* **Task goal**: Sift the listing for lines that hold the string "each" and pull them out.

* **Given data**:

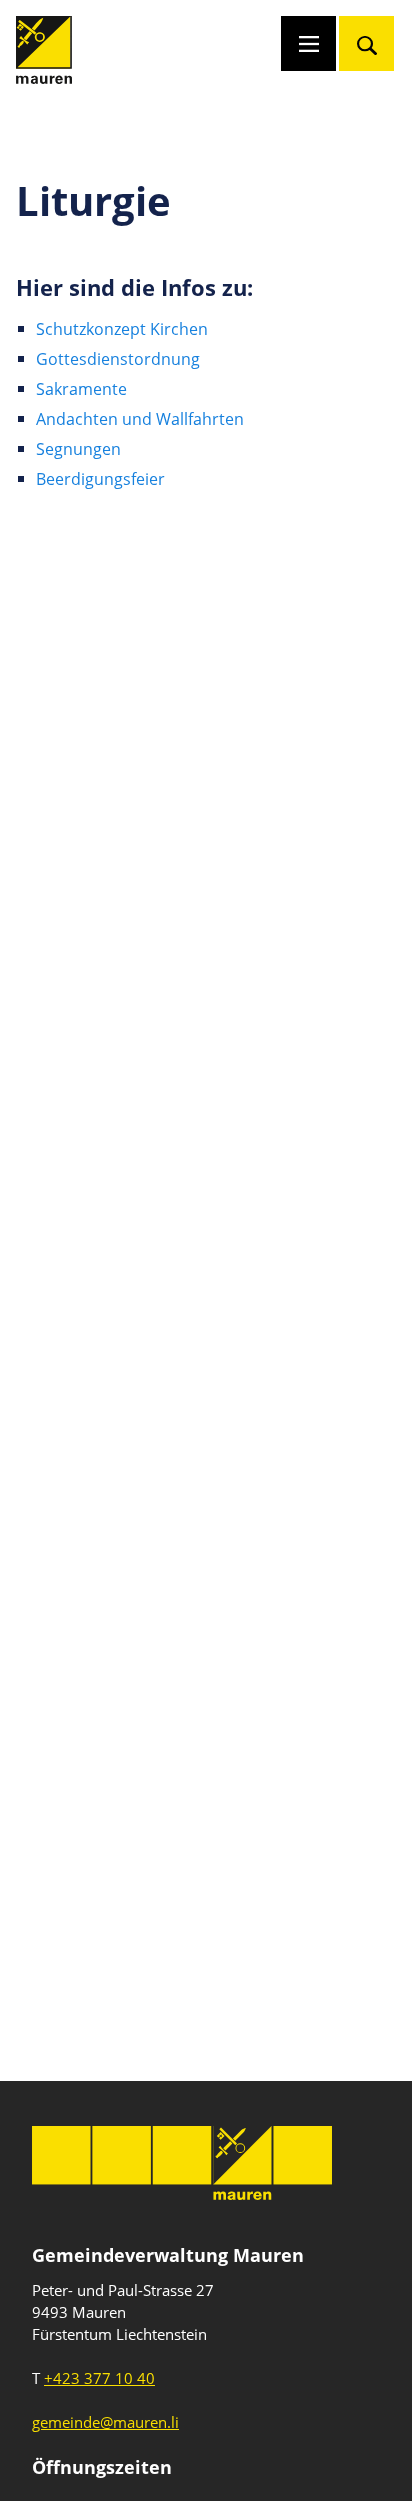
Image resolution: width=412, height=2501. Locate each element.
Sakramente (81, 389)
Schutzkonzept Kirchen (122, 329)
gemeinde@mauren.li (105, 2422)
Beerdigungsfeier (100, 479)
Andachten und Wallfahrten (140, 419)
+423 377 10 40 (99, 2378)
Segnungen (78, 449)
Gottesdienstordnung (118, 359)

--

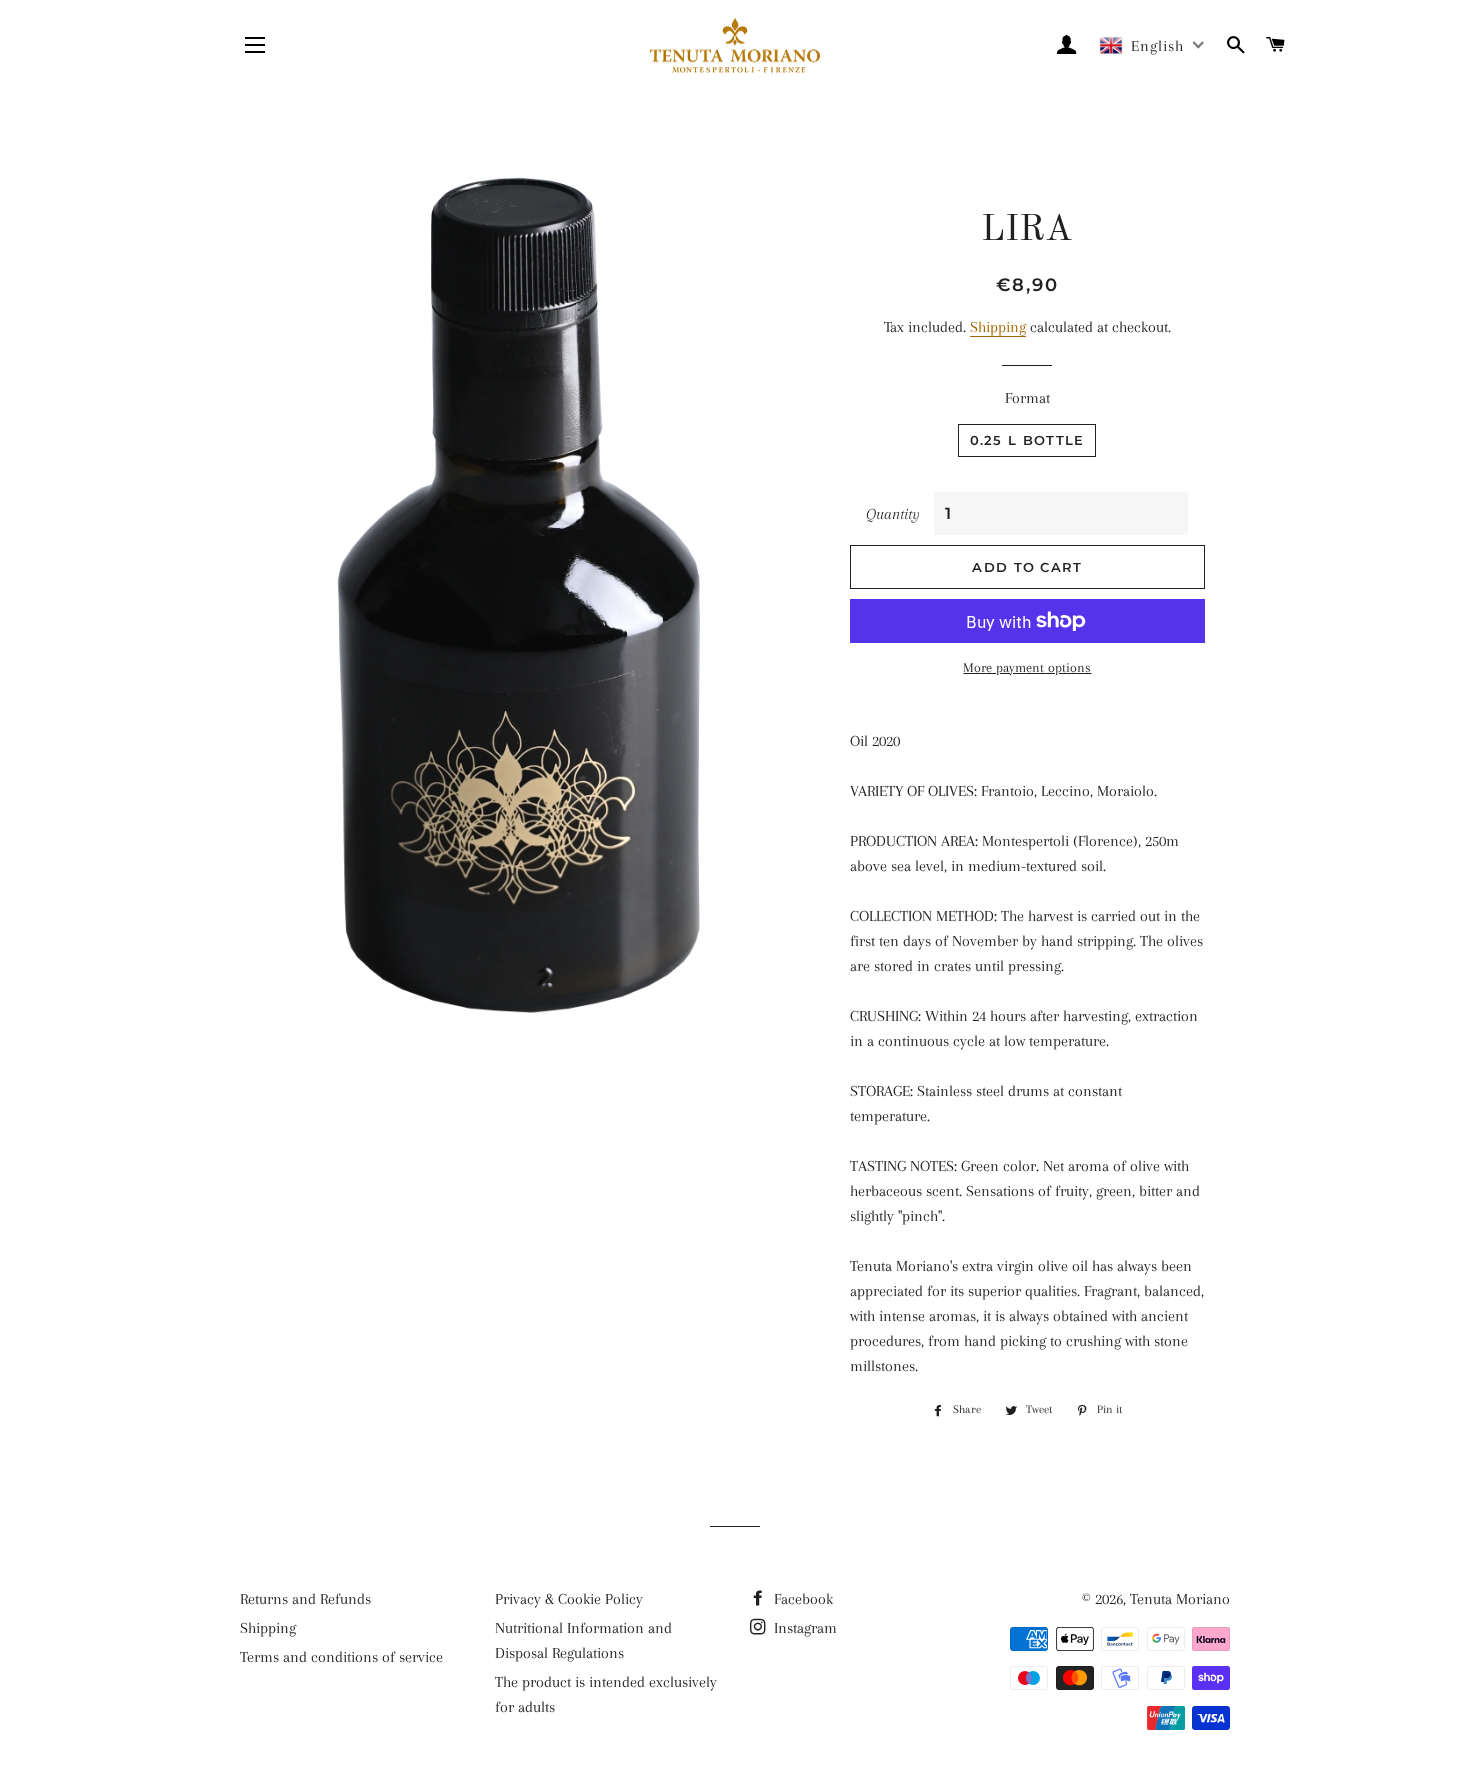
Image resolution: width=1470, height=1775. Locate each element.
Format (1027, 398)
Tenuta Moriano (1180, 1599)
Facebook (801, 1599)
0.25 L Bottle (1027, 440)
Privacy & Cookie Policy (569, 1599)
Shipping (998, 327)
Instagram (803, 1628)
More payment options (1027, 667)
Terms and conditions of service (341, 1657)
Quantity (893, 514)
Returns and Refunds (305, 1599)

* **Answer box**:
Image resolution: width=412, height=2501. Locate each element.
Image resolution: width=1470, height=1775. Locate each element.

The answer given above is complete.